The government has been urging businesses to ramp up a return to offices over the summer, with chancellor Rishi Sunak telling LinkedIn News this week it was “really beneficial” to be in an office at the start of his career.
However, the survey of 2,000 people on behalf of Lime Insurance, revealed people are struggling.
Some 26 per cent of respondents said they did not think they were coping at work while 34 per cent felt the same way about everyday life.
Four in 10 said they felt less resilient now than they did before the pandemic.
Only 16 per cent of respondents felt their mental health was very well supported at work, despite 81 per cent wanting that help to be in place.
Some 42 per cent said they expected their employer to do more than they were already doing and 40 per cent admitted they would look for a new job if their employer did not improve the mental health support systems available.

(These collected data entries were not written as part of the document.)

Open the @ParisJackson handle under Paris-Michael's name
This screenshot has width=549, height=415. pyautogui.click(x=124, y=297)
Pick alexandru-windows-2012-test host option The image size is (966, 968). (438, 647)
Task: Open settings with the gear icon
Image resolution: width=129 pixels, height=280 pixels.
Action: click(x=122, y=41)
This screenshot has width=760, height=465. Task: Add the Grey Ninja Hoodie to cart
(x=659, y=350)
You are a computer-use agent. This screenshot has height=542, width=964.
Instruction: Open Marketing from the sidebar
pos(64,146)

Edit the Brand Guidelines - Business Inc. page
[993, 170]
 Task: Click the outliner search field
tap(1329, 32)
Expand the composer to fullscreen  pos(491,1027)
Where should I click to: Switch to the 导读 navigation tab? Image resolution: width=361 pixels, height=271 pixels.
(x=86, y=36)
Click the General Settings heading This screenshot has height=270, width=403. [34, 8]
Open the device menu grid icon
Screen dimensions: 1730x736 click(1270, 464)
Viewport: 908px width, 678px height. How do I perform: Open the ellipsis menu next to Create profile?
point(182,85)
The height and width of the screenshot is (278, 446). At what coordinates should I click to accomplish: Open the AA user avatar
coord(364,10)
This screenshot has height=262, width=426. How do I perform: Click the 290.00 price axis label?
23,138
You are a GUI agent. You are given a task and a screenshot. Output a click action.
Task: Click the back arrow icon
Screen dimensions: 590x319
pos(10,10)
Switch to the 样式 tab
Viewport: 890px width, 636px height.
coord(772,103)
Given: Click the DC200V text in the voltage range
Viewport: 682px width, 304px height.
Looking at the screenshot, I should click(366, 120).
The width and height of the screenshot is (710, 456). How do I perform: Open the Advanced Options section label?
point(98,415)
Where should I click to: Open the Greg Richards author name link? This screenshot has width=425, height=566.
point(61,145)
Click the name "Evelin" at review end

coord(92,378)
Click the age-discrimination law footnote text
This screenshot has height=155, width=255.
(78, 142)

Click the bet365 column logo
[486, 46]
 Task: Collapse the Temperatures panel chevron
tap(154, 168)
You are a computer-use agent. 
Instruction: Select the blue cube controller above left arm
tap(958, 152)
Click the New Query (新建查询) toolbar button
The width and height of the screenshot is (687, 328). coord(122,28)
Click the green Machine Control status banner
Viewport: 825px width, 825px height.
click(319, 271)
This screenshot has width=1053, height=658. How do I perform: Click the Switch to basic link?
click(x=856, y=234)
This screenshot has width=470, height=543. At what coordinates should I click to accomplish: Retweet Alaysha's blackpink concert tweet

Shaun Williams, chief executive and founder of Lime Global, said: “The past 18 months has had a huge impact on people’s lives, including on their mental health and resilience.
“The long-term repercussions of the pandemic are likely to be felt for years to come, and it’s important we act now to be aware of and prioritise both our own mental health and that of those around us.”
Young people are bearing the brunt of these challenges, with 43 per cent of women and 49 per cent of young men aged 16-24 feeling less resilient now than they did before the pandemic.
In addition, 56 per cent of women feel like they have to put on a brave face for their colleagues – compared to 45 per cent of men.